The records below should be copied in full, exactly as shown.

--------------------------------------------------

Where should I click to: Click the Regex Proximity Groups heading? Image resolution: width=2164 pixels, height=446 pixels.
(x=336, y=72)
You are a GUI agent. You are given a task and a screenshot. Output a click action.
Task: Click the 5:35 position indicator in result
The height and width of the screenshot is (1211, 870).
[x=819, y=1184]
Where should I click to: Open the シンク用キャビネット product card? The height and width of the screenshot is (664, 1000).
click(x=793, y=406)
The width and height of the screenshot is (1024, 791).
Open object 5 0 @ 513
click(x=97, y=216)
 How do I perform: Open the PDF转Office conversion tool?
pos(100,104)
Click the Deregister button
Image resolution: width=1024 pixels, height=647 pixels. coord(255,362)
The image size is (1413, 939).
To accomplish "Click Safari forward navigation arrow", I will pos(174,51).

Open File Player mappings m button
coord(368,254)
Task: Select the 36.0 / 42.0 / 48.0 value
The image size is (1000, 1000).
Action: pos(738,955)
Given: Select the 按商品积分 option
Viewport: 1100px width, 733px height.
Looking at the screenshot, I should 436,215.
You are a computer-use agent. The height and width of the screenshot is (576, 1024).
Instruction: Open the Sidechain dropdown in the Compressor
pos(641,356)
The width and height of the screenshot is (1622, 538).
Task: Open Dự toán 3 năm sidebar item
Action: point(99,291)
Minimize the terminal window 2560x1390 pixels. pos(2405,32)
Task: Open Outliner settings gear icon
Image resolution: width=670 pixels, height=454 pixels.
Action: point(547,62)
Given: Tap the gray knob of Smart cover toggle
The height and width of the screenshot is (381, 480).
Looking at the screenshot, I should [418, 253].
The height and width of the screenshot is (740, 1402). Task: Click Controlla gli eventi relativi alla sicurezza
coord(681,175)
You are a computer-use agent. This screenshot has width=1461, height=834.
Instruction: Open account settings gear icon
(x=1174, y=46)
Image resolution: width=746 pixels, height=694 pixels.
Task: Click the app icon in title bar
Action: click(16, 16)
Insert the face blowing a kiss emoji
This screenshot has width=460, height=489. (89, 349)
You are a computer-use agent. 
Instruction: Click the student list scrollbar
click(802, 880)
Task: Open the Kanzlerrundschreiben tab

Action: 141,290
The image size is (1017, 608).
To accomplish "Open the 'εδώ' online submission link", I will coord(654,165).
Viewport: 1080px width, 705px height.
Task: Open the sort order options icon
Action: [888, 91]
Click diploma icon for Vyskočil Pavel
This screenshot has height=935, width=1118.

--------------------------------------------------

*RESPONSE BELOW*
Where should I click to: Click the Regex Proximity Groups heading? Image resolution: width=2164 pixels, height=446 pixels.
(x=336, y=72)
You are a GUI agent. You are given a task and a screenshot. Output a click action.
Task: Click the 5:35 position indicator in result
The height and width of the screenshot is (1211, 870).
[x=819, y=1184]
Where should I click to: Open the シンク用キャビネット product card? The height and width of the screenshot is (664, 1000).
click(x=793, y=406)
The width and height of the screenshot is (1024, 791).
Open object 5 0 @ 513
click(x=97, y=216)
 How do I perform: Open the PDF转Office conversion tool?
pos(100,104)
Click the Deregister button
Image resolution: width=1024 pixels, height=647 pixels. coord(255,362)
The image size is (1413, 939).
To accomplish "Click Safari forward navigation arrow", I will pos(174,51).

Open File Player mappings m button
coord(368,254)
Task: Select the 36.0 / 42.0 / 48.0 value
The image size is (1000, 1000).
Action: pos(738,955)
Given: Select the 按商品积分 option
Viewport: 1100px width, 733px height.
Looking at the screenshot, I should 436,215.
You are a computer-use agent. The height and width of the screenshot is (576, 1024).
Instruction: Open the Sidechain dropdown in the Compressor
pos(641,356)
The width and height of the screenshot is (1622, 538).
Task: Open Dự toán 3 năm sidebar item
Action: point(99,291)
Minimize the terminal window 2560x1390 pixels. pos(2405,32)
Task: Open Outliner settings gear icon
Image resolution: width=670 pixels, height=454 pixels.
Action: point(547,62)
Given: Tap the gray knob of Smart cover toggle
The height and width of the screenshot is (381, 480).
Looking at the screenshot, I should [418, 253].
The height and width of the screenshot is (740, 1402). Task: Click Controlla gli eventi relativi alla sicurezza
coord(681,175)
You are a computer-use agent. This screenshot has width=1461, height=834.
Instruction: Open account settings gear icon
(x=1174, y=46)
Image resolution: width=746 pixels, height=694 pixels.
Task: Click the app icon in title bar
Action: click(16, 16)
Insert the face blowing a kiss emoji
This screenshot has width=460, height=489. (89, 349)
You are a computer-use agent. 
Instruction: Click the student list scrollbar
click(802, 880)
Task: Open the Kanzlerrundschreiben tab

Action: 141,290
The image size is (1017, 608).
To accomplish "Open the 'εδώ' online submission link", I will coord(654,165).
Viewport: 1080px width, 705px height.
Task: Open the sort order options icon
Action: [888, 91]
Click diploma icon for Vyskočil Pavel
This screenshot has height=935, width=1118.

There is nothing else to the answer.